/---
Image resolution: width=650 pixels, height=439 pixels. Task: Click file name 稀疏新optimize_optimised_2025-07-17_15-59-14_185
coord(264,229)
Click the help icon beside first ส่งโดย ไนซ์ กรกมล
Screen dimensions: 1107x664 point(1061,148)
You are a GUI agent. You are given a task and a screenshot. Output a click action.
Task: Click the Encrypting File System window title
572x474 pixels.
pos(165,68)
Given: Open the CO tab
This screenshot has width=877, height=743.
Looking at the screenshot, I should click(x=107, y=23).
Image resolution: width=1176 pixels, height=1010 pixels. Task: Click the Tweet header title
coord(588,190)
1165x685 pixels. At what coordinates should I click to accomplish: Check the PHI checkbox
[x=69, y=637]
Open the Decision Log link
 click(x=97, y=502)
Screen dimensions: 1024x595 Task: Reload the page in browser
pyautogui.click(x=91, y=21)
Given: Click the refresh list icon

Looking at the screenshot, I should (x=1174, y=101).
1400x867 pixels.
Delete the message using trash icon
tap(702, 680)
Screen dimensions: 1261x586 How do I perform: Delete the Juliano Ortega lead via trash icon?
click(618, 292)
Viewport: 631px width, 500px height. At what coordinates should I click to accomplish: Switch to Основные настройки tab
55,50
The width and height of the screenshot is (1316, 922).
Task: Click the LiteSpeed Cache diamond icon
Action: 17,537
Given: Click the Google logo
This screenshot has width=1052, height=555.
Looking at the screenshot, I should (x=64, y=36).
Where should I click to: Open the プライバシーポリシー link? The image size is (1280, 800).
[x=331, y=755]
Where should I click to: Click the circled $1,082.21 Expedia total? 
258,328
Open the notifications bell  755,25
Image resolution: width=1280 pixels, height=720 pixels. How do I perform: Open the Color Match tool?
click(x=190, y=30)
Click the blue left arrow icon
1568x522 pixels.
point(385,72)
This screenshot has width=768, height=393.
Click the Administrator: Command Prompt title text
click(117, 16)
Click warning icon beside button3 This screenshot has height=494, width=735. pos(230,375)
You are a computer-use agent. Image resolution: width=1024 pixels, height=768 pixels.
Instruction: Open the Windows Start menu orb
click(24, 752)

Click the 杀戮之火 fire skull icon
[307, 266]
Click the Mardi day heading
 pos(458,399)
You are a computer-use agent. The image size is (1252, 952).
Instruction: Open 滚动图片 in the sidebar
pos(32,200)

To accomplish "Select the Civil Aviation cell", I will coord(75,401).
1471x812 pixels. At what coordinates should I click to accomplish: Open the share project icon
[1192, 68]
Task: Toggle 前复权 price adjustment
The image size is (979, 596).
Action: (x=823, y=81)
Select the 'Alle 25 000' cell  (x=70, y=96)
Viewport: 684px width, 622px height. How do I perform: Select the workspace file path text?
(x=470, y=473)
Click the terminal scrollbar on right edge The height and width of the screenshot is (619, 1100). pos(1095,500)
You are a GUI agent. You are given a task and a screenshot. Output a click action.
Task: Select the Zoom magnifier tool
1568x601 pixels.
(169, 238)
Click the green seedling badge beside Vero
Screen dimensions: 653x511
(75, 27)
\---
Filter the records for lines containing the word "cell" and copy each one.

To accomplish "Select the Civil Aviation cell", I will coord(75,401).
Select the 'Alle 25 000' cell  (x=70, y=96)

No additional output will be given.